So the purchase decision should be based on other factors.
Can you live with a JVC proprietary HD format?
Can you live with 30 hours to transcode of HD to DVD?
Can you live with needing a new computer to edit HD?
Will you risk a potentially dead format like bluray vs a defacto standard of mpeg2?
Can you live with 30mins of HD content on a single sided DVD?


There are so many pluses towards an SD DVD player that it's dumb to discount it strictly on image quality.

BTW I bought a panasonic SD5 when my twins were born last year. I weighed the pros and cons and decided to build a media server where these videos and photos would be accessable via remote.
I have a Nikon .68 wide angle lens which is actually for a 5 megapixel digicam. I got a filter adapter to get it to mount to the standard 37mm size on the camera. Even though the lens weighs as much as the camera I never take it off.

tluxon
01-24-09, 09:20 PM
I've been into HD since 2000, and used to go all ga-ga over it. When I first saw HD it took about 2 years to be content watching non-HD programming.

I waited until removable solid state memory camcorders were available before upgrading our camcorder, so this summer I had to make a choice between Canon HF and FS camcorders.

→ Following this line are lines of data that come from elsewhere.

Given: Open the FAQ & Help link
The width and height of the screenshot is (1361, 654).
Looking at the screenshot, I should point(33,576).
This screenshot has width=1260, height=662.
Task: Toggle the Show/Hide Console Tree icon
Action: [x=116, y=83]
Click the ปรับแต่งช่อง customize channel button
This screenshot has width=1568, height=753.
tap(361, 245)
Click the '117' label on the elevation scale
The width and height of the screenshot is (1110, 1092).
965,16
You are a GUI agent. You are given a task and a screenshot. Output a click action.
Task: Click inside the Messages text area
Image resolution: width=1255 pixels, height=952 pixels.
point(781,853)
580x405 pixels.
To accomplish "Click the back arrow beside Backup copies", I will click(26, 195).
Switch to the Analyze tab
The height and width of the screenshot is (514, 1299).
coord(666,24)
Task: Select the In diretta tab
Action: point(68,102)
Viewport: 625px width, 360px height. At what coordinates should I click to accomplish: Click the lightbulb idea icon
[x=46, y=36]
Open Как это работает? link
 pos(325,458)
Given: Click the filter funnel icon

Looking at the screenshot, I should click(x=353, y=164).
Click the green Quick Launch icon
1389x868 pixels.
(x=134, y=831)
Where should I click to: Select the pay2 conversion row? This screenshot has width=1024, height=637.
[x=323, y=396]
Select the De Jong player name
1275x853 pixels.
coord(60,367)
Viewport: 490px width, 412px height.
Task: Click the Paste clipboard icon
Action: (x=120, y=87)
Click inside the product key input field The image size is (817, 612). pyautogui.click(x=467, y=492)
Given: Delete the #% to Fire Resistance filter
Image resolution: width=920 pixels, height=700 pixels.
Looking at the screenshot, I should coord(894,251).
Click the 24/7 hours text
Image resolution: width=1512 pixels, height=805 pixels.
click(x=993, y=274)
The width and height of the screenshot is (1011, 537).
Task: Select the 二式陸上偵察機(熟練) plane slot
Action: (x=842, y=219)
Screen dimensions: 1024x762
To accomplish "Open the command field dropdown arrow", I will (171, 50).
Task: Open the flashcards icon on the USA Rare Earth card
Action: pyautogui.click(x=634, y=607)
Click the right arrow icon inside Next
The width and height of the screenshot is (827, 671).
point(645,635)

At the same time, a co-worker purchased an HF10 and I had the benefit of "working" withsome his files. Having several terrabytes of HD video, I have had a ton of experience editing HD files, and I was fairly unimpressed when working with files from my buddy's HF10. I had a distinct sense that consumer level camcorders were still in their infancy when it comes to efficiently processing the quantity of data brought through a lens for an HD picture.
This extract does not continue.